A GRU unit employs the gating mechanism for state monitoring. Explicitly, there are two gates in one GRU unit, namely reset gate $r$ and update gate $z$. For a specific time step $t$, we have

$${r}_{t}=\sigma \left({W}_{r}{x}_{t}+{U}_{r}{h}_{t-1}+{b}_{r}\right)$$

(1)

$${z}_{t}=\sigma \left({W}_{z}{x}_{t}+{U}_{z}{h}_{t-1}+{b}_{z}\right)$$

(2)

$$\stackrel{\sim}{{h}_{t}}=tanh\left({W}_{h}{x}_{t}+{U}_{h}\left({h}_{t-1}\odot {r}_{t}\right)+{b}_{h}\right)$$

(3)

$${h}_{t}={z}_{t}\odot \stackrel{\sim}{{h}_{t}}+\left(1-{z}_{t}\right)\odot {h}_{t-1}$$

(4)

where $W$ and $U$ stand for the weight matrices that can be trained and $b$ is the bias vector.
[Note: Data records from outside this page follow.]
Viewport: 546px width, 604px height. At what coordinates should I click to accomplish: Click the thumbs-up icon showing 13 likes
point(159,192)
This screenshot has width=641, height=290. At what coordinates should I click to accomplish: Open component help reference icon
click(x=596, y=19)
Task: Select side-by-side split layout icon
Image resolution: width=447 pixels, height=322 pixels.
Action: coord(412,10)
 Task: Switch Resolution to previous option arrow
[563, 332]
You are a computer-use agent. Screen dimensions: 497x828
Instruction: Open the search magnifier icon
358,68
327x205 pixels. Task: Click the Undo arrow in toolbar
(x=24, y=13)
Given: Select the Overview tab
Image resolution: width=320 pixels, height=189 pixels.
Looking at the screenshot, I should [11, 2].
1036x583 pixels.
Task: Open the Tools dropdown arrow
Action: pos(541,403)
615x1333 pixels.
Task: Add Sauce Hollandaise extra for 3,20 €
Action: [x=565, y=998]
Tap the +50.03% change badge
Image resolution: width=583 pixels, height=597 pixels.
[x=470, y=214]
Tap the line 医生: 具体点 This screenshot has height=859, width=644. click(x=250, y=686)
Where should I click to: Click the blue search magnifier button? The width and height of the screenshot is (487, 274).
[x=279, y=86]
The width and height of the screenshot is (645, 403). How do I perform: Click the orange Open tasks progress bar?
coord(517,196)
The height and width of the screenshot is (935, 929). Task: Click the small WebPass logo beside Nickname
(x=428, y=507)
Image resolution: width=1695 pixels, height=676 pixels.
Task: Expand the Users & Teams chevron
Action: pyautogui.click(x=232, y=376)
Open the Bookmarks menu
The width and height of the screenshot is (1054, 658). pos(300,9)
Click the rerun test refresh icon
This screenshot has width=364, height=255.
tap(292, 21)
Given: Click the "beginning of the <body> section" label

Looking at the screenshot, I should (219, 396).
The symbol $\odot$ is an element-wise multiplication while $\sigma$ indicates a logistic sigmoid function with the output value in [0, 1]. Besides, for $x$ is the current input, we also take ${h}_{t-1}$ as the state of previous step. The output vector ${h}_{t}$ is made up of the candidate output $\begin{array}{l}\sim\\ {h}_{t}\end{array}$, which is computed considering the reset gate in Eq. (3). Hereafter, the update gate determines the previous information to be removed and new information to be added, as given in Eq. (4). The smaller value of reset gate is, the more previous memory will be neglected; The larger value of update gate is, the more previous information will be brought [23].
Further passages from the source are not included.